• **Belge Bölümü**:
◇ ◇ ◇ ◇

Emsal Mahkeme Kararı İstanbul 19. Asliye Ticaret Mahkemesi 2021/99 E. 2023/343 K. 24.05.2023 T.

Görüntülediğiniz mahkeme kararı kesinleşmiş bir karardır.

T.C.
İSTANBUL
19. ASLİYE TİCARET MAHKEMESİ

ESAS NO : 2021/99 Esas
KARAR NO : 2023/343
DAVA : İtirazın İptali
DAVA TARİHİ : 12/02/2021
KARAR TARİHİ : 24/05/2023

Mahkememizde görülmekte olan İtirazın İptali davasının yapılan açık yargılaması sonunda,
GEREĞİ DÜŞÜNÜLDÜ:
DAVA:
Davacı vekili dava dilekçesinde özetle; Davalı taraf ile müvekkili taraf arasında çeşitli tarihlerde “… Tip Abonelik Sözleşmesi” imzalandığını, işbu sözleşme gereğince davalı tarafa faturalı hatlar tanımlandığını, davalı taraf bu hatları aktif olarak kullandığını, Davalı taraf, üzerine tanımlanan işbu hatların faturalarının ödemesini yapmadığını, bunun üzerine …. İcra Müdürlüğünün 2019/… … dosyası ile takip başlatılmış olup, davalı borçlu tarafından takibe itiraz edildiğini beyanla; Davalı tarafından yapılan itirazın iptali ile takibin devamına, %20 inkâr tazminatına hükmedilmesine ve yargılama giderleri ile vekâlet ücretinin davalı tarafa yükletilmesine karar verilmesini dava ve talep etmiştir.
CEVAP:
Davalı vekili cevap dilekçesinde özetle; Müvekkili şirket ile davacı taraf arasında abonelik sözleşmesi imzalandığını ve aylık olarak 3.273,60-TL fatura bedeli konusunda anlaşma sağlandığını, Müvekkili firma anlaşma kapsamında bu fatura bedellerinin tamamını ödediğini, buna rağmen davacı tarafça faturaların ödenmediğinden bahisle işbu dava ikame edilmişse de söz konusu iddialar gerçeği yansıtmadığını, taraflar arasında imzalanan abonelik sözleşmesi taraflardan biri sözleşmeyi feshedene kadar yürürlükte olacağını, sözleşmede yer alan hükümlere göre sözleşmenin feshedilmesi durumunda herhangi bir cayma bedeli veyahut cezai şart ödenmesi öngörülmediğini, nitekim tüketici, belirsiz süreli abonelik sözleşmesini hiçbir şart göstermeksizin ve cezai art ödemeksizin feshetme hakkına da sahip olduğunu, bu hükümler doğrultusunda müvekkili şirket davacıya bildirim yaparak sözleşmeyi feshettiğini bildirdiğini, bunun üzerine davacı taraf müvekkili şirkete 43.012,99-TL bedelli fatura kestiğini, bu faturaya … Noterliğinin … yevmiye nolu ihtarnamesi ile itiraz edilerek iade edildiğini, bunun üzerine davacı taraf bu kez fatura bedelleri ödenmediğinden bahisle icra takibi başlattığını, ancak yukarıda belirtildiği üzere ve ekte sunulan fatura örneğinden de anlaşılacağı üzere davacı taraf müvekkiline her ay 3.273.60-TL fatura bedeli yansıttığını ve tüm fatura bedelleri de davacıya ödendiğini, bu sebeple icra takibinde yer alan 12.696,81-TL bedelli fatura kabul edilmediğini, üstelik buna ilişkin fatura da müvekkiline gönderilmediğini beyanla; davanın reddine, yargılama giderleri ile vekalet ücretinin davacı üzerinde bırakılmasına karar verilmesini talep etmiştir.

◇ ◇ ◇ ◇

• **Toplanan Veriler**:

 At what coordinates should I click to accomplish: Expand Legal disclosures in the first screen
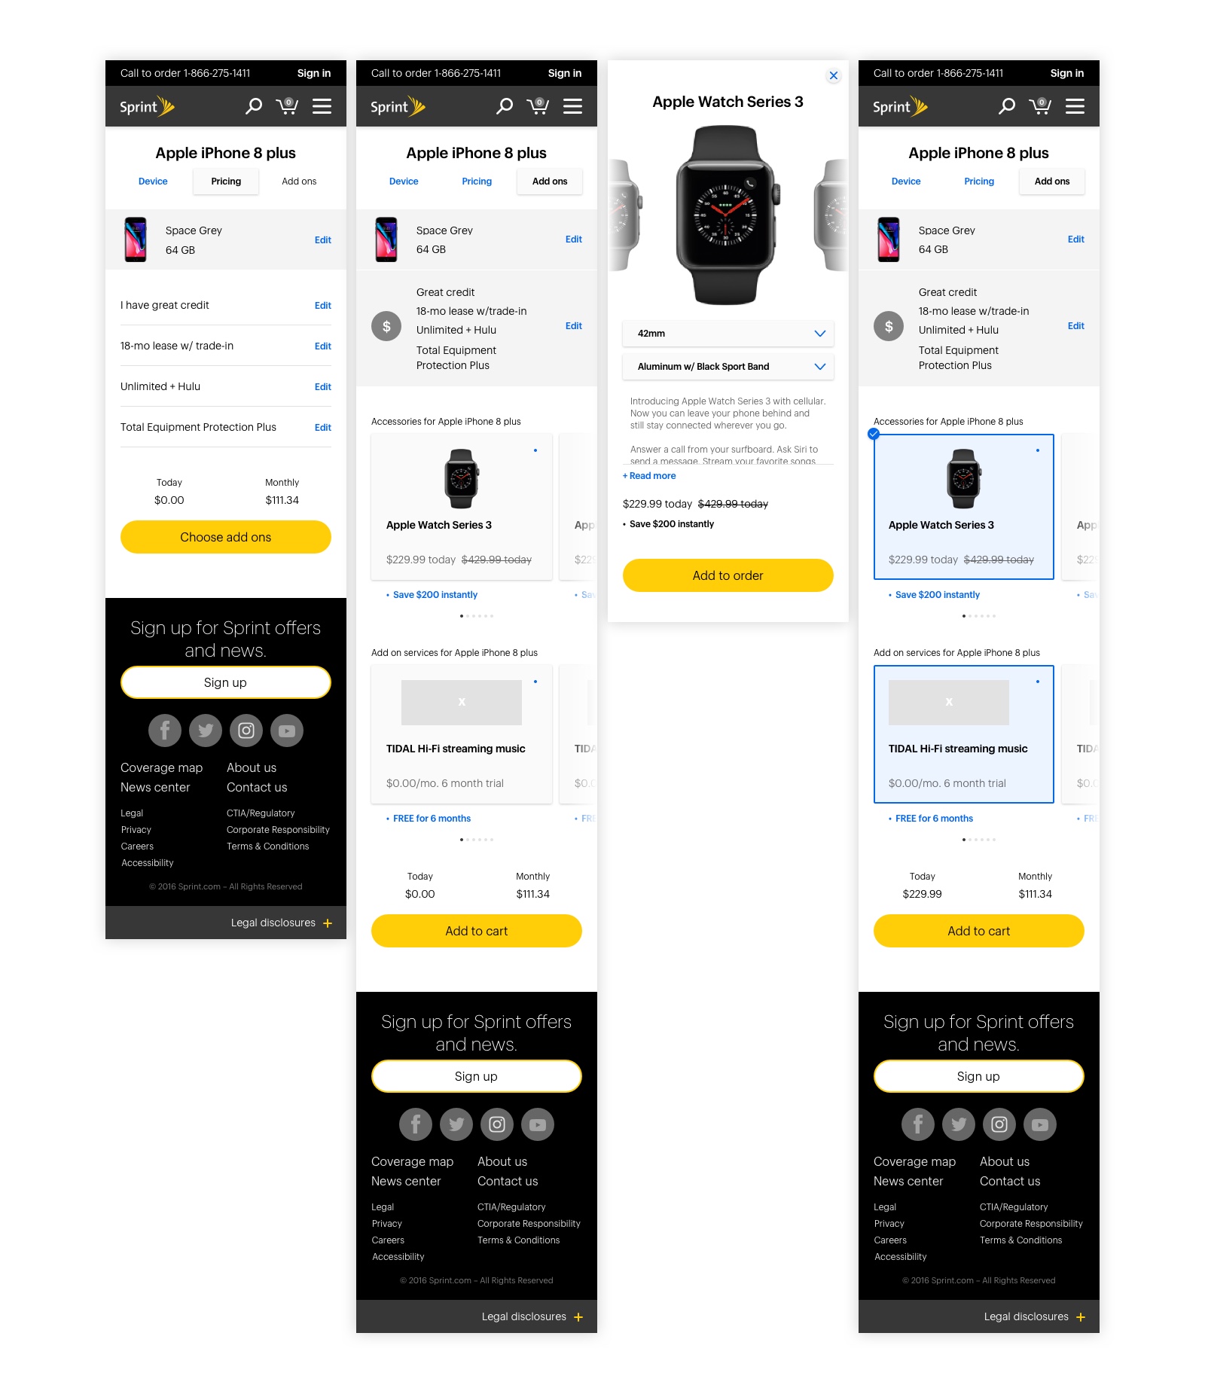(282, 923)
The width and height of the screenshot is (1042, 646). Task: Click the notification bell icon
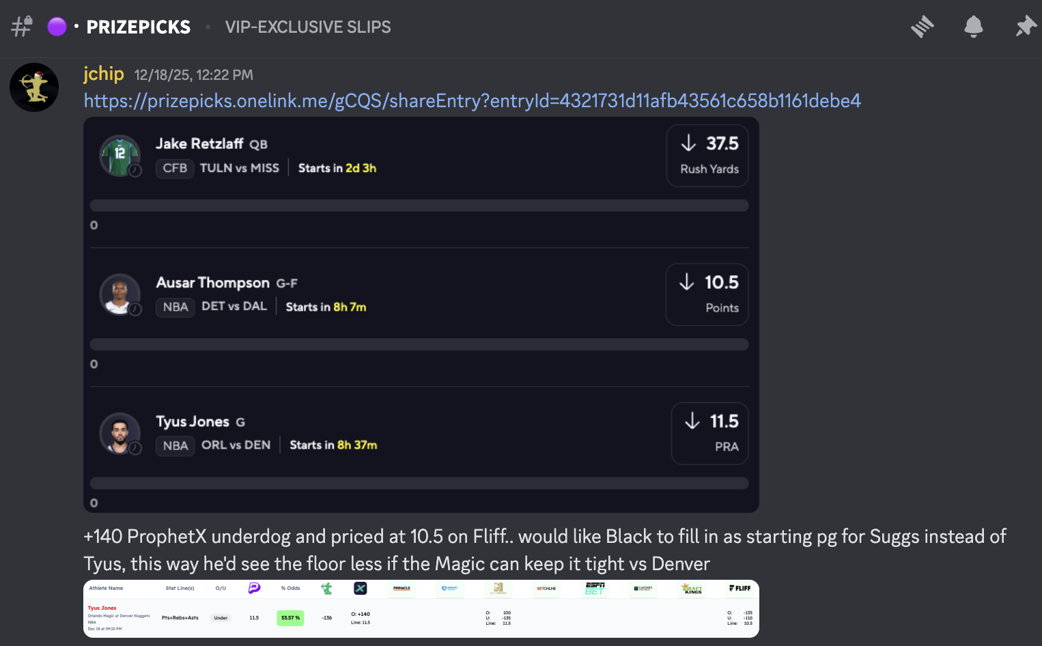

◇ ◇ ◇ ◇

• **Çözülecek Problemler**:
(a) Mahkeme kararında "Mahkememizde görülmekte olan" ile başlayıp "ve talep etmiştir." ile biten kısmı birebir kopyalayın.
(b) Mahkeme kararına göre aşağıdakileri yanıtlayın:
(i) Dava hangi tarihte açılmıştır?
(ii) Davalı vekiline göre taraflar aylık hangi fatura bedeli üzerinde anlaşmıştır?
(iii) Davalı vekiline göre, sözleşmenin feshedildiği bildirildikten sonra davacı taraf kaç TL bedelli fatura kesmiştir?

• **Cevap Listesi**:
(a)
Mahkememizde görülmekte olan İtirazın İptali davasının yapılan açık yargılaması sonunda,
GEREĞİ DÜŞÜNÜLDÜ:
DAVA:
Davacı vekili dava dilekçesinde özetle; Davalı taraf ile müvekkili taraf arasında çeşitli tarihlerde “… Tip Abonelik Sözleşmesi” imzalandığını, işbu sözleşme gereğince davalı tarafa faturalı hatlar tanımlandığını, davalı taraf bu hatları aktif olarak kullandığını, Davalı taraf, üzerine tanımlanan işbu hatların faturalarının ödemesini yapmadığını, bunun üzerine …. İcra Müdürlüğünün 2019/… … dosyası ile takip başlatılmış olup, davalı borçlu tarafından takibe itiraz edildiğini beyanla; Davalı tarafından yapılan itirazın iptali ile takibin devamına, %20 inkâr tazminatına hükmedilmesine ve yargılama giderleri ile vekâlet ücretinin davalı tarafa yükletilmesine karar verilmesini dava ve talep etmiştir.

(b)
(i) 12/02/2021
(ii) 3.273,60-TL
(iii) 43.012,99-TL